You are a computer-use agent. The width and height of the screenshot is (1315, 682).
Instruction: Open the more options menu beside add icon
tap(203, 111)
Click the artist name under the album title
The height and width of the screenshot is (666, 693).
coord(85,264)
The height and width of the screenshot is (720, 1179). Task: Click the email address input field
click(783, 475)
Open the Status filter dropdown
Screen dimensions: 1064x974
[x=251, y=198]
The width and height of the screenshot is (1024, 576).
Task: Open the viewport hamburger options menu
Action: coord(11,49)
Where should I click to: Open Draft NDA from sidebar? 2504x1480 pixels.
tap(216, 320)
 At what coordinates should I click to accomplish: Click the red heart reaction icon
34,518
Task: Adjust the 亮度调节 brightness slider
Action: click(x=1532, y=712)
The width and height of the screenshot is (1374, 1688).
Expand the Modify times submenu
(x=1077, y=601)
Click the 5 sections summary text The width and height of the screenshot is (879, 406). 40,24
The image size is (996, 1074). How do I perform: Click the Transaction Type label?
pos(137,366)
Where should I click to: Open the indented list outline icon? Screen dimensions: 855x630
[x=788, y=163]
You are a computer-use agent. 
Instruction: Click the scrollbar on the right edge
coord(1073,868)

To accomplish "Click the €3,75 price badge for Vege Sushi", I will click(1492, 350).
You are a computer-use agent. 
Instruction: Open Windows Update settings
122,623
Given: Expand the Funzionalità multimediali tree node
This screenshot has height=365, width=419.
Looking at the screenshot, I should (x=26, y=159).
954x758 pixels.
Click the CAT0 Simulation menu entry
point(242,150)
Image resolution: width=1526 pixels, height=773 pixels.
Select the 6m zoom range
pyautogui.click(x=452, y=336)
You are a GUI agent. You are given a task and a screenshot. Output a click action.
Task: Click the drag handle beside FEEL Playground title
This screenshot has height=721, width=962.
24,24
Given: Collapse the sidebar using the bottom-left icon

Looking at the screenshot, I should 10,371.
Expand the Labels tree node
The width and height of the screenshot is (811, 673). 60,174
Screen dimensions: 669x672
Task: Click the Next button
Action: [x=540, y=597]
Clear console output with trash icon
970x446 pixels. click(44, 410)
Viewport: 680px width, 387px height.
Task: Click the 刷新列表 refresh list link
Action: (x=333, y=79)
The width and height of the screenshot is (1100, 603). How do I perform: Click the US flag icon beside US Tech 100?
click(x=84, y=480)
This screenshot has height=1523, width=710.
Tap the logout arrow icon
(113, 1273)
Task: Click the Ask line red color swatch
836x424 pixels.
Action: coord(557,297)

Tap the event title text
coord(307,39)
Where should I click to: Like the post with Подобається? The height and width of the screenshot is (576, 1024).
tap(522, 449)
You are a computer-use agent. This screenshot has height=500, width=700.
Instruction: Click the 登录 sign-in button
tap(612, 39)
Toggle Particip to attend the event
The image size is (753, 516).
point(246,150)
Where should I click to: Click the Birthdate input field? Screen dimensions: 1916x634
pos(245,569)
------------------------------------------------------------
▸ Problem description:
Please tally every line of the material above that has the string "agent", and write only the total.

▸ Written answer:
5